* What you should do *
Can you change "undo icon" to "revert icon" in the lines starting at "Click the reset chart undo icon" and ending at "coord(700,433)", keeping everything else the same and leaving out the pictures?

* Data entries *
|---|

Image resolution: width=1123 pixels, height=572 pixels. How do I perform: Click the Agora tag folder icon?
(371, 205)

|---|

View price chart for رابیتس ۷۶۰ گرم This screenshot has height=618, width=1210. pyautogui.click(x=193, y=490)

|---|

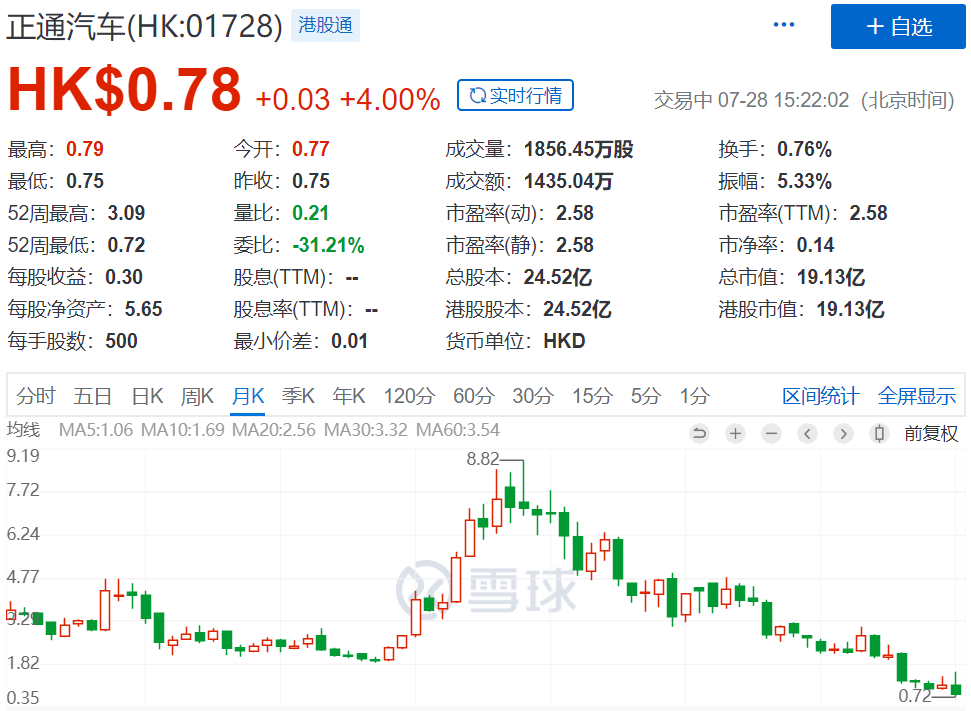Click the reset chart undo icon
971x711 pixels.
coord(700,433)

|---|

* Correct answer *
Click the reset chart revert icon
971x711 pixels.
coord(700,433)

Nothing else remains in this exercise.